The presented approach to modelling many-core systems allows to apply Markov analysis for analytical characterisation of various system properties, such as reliability, performance, survival, etc.

Let  $a_k$  denote the number of currently active cores of type k ( $1 \le k \le T$ ). Since  $0 \le a_k \le c_k$  the following number of combinations C are possible:

$$C = \prod_{1 \leqslant k \leqslant T} (c_k + 1).$$

Note that in reality  $a_k$  may be limited not by the number of available cores  $c_k$  but by heat dissipation limits. In the age of dark silicon  $a_k$  could be significantly smaller than  $c_k$ ; this will reduce the number of possible combinations.

We can associate a system state with each such combination. If we further assume that transitions between the states occur with probabilities independent of the previous history then the resulting system can be modelled as a Markov process, and analytical characterisations of some of its parameters can be readily derived.

For example, let there be three types of cores (red, green, and blue as in Section 3.1) and let the cores have probabilities of failures  $p_1$ ,  $p_2$  and  $p_3$  (the probabilities are different due to different supply voltages). In this case, a system can transition from state  $(a_1, a_2, a_3)$  to state  $(a_1 - 1, a_2, a_3)$  with probability  $p_1$  (assuming  $a_1 > 0$ ). If the repair rate of cores of type 1 is equal to  $r_1$  then the opposite transition will occur with probability  $1/r_1$ . This allows to analytically derive such characteristics as average core utilisation (proportion of time spent on computation vs time spent on repair), MTBF (if global system failure corresponds to a situation when a critical number of cores fails simultaneously) and others.

### 5 Conclusions

A simple many-core architecture is proposed as an experimental platform. We consider it to be useful for exploring performance-energy-reliability tradeoffs in modern and future many-core systems.

The platform is discussed from a purely structural angle. Behavioural and control aspects are to be studied in future over the duration of EPSRC PowerProp (Hardware/Software Mechanisms for Cross-Layer Power Proportionality) and PRiME (Power-efficient, Reliable, Many-core Embedded systems) projects.

#### References

- [1] ARM. Big.LITTLE processing with ARM Cortex-A15 & Cortex-A7, 2011.
- [2] Stephan Henzler. *Power Management of Digital Circuits in Deep Sub-Micron CMOS Technologies* (Springer Series in Advanced Microelectronics). Springer-Verlag New York, Inc., 2006.

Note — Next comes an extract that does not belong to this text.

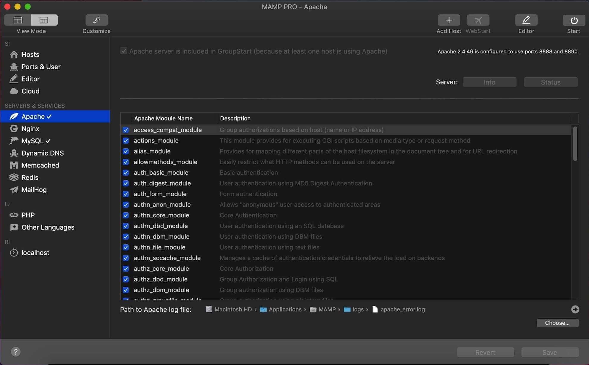Screen dimensions: 589x365
Task: Disable the auth_digest_module checkbox
Action: (126, 183)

- [3] T. Ishihara. Real-time power management for a multi-performance processor. In *SoC Design Conference (ISOCC), 2009 International,* pages 147–152, 2009.
- [4] David Meisner, Christopher M. Sadler, Luiz André Barroso, Wolf-Dietrich Weber, and Thomas F. Wenisch. Power management of online data-intensive services. In *Proceedings of the 38th annual International Symposium on Computer Architecture (ISCA'2011)*, pages 319–330, 2011.
- [5] NVIDIA. Variable SMP A Multi-Core CPU Architecture for Low Power and High Performance, 2011.
- [6] Alex Yakovlev. Energy-modulated computing. In *Design Automation and Test in Europe (DATE) conference*, pages 1340–1345, 2011.